Regard bleu, visage marqué et tendu, barbe de trois jours, l’homme déambule aux abords de la buvette de Bougnol, une bière dans une main, un hot dog mayonnaise dans l’autre. Malgré l’effervescence qui règne à quelques minutes du coup d’envoi, il reste concentré, presque stoïque. Ce soir et comme chaque soir de match depuis trois ans, il sera pendant un instant dans l’arène, au plus près de ses idoles, vêtu d’un costume de renard bleu, scruté par plus de 3 500 spectateurs. A la vie, Olivier est ambulancier à Lunel. Ce soir, il n’est pas de garde et puis même s’il l’était, il s’arrangerait de toute manière avec les collègues. En dix années, il n’a jamais raté un match à domicile. Sa première rencontre avec Bougnol, il ne l’a pas oublié : « C’était face à Sélestat pour le titre de Champion de France. On a gagné. Il m’a suffi d’un match, dans la foulée j’ai pris ma carte (des Blue Fox), tout est parti de là ». Les phrases sont courtes, il est pressé, c’est l’heure pour lui d’entrer en scène.

19h48. Les lumières s’éteignent, seul subsiste un projecteur. Sur le parquet, deux BMX se battent en duel. Après quelques figures, ils repartent comme ils sont venus, dans l’indifférence générale.
Les joueurs du Paris Handball entrent sur le terrain. Les hommes d’Olivier Girault, entraîneur du club de la capitale, sont accueillis par des applaudissements respectueux. Puis le silence. Un grondement monte de la tribune des Blue Fox. Comme un seul homme, le public se lève. Le premier à faire son apparition n’est pas un joueur mais un renard bleu et blanc, bras levés, haranguant la foule, et courant aux quatre coins du terrain. Olivier, si calme tout à l’heure, se met dans la peau de son personnage, un goupil surexcité prêt à faire bouger les foules. C’est au tour des joueurs de Montpellier de fouler le parquet. Un par un. Applaudissements en rafales. Les Blue Fox reprennent en cœur le nom de tous les handballeurs du MAHB qui, en guise de remerciements, saluent à leur tour leurs supporters. Les présentations faites, le match peut débuter.

Gérard, Karine et Rambo

Dans la tribune des supporters un autre match se déroule. Karine, arbore fièrement l’ancien maillot de Montpellier floqué du numéro 18, où s’entassent des signatures qui tentent tant bien que mal de résister aux multiples marques du temps. Son sandwich à la main, elle jure, harangue l’arbitre, les joueurs, son compagnon. Gérard, le président des Blue Fox, la cinquantaine, conserve précieusement le micro. Tout au long du match, il fera des commentaires sur les actions des joueurs à base d’onomatopées. A chaque but montpelliérain, il tend son précieux objet en direction de la tribune qui délivre d’une seule voix rocailleuse le nom du buteur.

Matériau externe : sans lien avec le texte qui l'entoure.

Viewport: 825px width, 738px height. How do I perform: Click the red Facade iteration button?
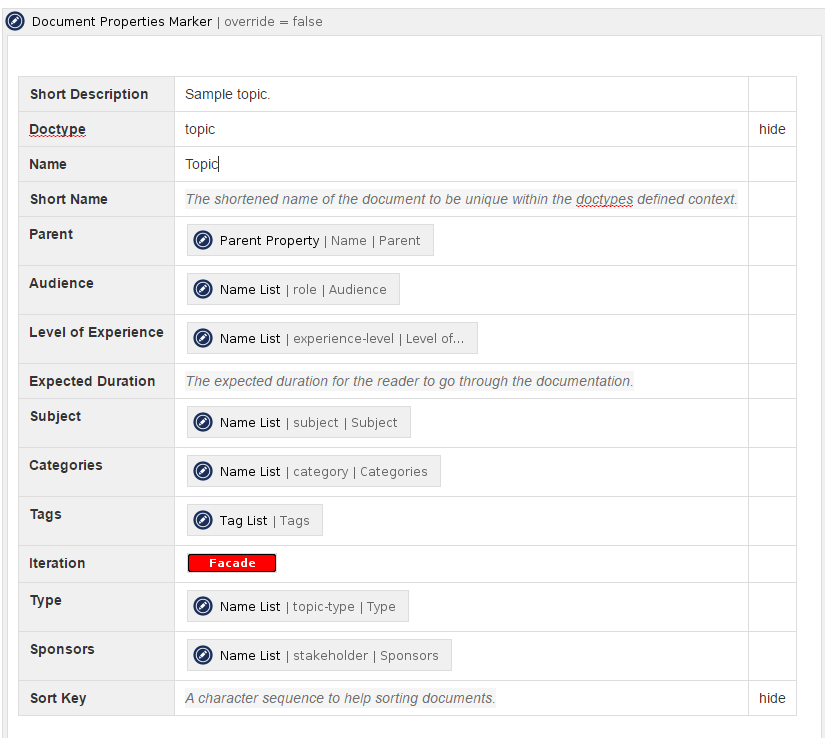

Un peu plus bas dans les gradins, un homme trapu frappe avec obstination sur sa caisse claire. Son bandeau en travers du crâne n’est pas sans rappeler John Rambo. Ses attitudes guerrières prouvent que la bataille se joue autant sur le terrain que dans les tribunes. Sur le terrain justement, les choses ne se déroulent pas pour le mieux. Après un bon début de match, les joueurs de Montpellier se laissent endormir par le faux rythme imposé par les parisiens. Menés de trois points à la 18e (8-11), il faudra trois exploits de Stojinovic pour que les locaux retournent au vestiaire avec un seul but de retard (12-13).

« Le 9 »

Côté Blue Fox, le moral n’est pas au beau fixe. Olivier est dehors, il fume une cigarette. « Ils ont déjà la tête au match de Zurich, puis l’autre zouave (Ndlr Olivier Girault) qui arbitre à la place de l’arbitre… ». L’atmosphère est tendue. Olivier a troqué son costume de renard contre un maillot qui porte le nom de Greg Anquetil. Greg Anquetil ? «Il est plus là. Le 9 » explique Olivier, et poursuit : « C’est mon joueur préféré. Même s’il est parti, il reste très présent dans les mémoires ici. »

Guerre des nerfs

Coup de sifflet, c’est reparti. Le début de la seconde période est difficile pour les héraultais. Asphyxiée, dominée dans tous les compartiments du jeu, la défense locale ne parvient à contrer les coups de butoirs parisiens. Après six minutes de jeu, Paris Handball mène de cinq buts (16-21). Olivier suit le match, accroupi derrière la barrière au-dessus des loges. Les supporters se tiennent la tête, lancent quelques injures, accusent l’arbitre mais ne cessent de chanter, de pousser leurs joueurs.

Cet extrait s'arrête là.